> [ACTIVITY]
Give again, unchanged, the line that contains "Open the Pinterest social link" together with every line that follows it until the entries end.

> [PROVIDED ENTRIES]
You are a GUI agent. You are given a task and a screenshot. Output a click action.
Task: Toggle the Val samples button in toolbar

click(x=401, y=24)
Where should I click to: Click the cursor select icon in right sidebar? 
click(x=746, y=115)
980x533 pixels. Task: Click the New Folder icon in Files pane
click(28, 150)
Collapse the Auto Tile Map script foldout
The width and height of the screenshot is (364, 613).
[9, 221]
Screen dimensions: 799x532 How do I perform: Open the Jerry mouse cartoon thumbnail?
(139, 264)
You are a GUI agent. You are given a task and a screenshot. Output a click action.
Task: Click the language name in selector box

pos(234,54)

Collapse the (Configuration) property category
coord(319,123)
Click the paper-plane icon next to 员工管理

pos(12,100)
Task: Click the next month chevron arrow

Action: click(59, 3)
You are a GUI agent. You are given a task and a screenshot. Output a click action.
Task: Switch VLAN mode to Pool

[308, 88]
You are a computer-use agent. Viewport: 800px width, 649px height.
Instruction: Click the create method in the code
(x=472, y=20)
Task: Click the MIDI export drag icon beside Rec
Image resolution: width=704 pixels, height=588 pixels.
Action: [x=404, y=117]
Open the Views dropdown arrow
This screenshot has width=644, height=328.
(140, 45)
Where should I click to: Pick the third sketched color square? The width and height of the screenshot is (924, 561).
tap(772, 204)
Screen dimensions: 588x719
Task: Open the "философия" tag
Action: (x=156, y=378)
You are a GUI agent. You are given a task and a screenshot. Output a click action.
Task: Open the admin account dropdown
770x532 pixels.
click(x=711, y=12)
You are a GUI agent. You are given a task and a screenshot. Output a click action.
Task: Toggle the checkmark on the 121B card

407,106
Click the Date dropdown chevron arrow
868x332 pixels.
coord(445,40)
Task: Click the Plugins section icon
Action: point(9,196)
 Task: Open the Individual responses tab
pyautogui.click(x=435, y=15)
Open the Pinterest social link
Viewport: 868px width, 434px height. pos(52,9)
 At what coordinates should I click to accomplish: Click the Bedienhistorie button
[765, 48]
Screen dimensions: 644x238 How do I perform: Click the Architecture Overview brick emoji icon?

> [RESPONSE BELOW]
Open the Pinterest social link
Viewport: 868px width, 434px height. pos(52,9)
 At what coordinates should I click to accomplish: Click the Bedienhistorie button
[765, 48]
Screen dimensions: 644x238 How do I perform: Click the Architecture Overview brick emoji icon?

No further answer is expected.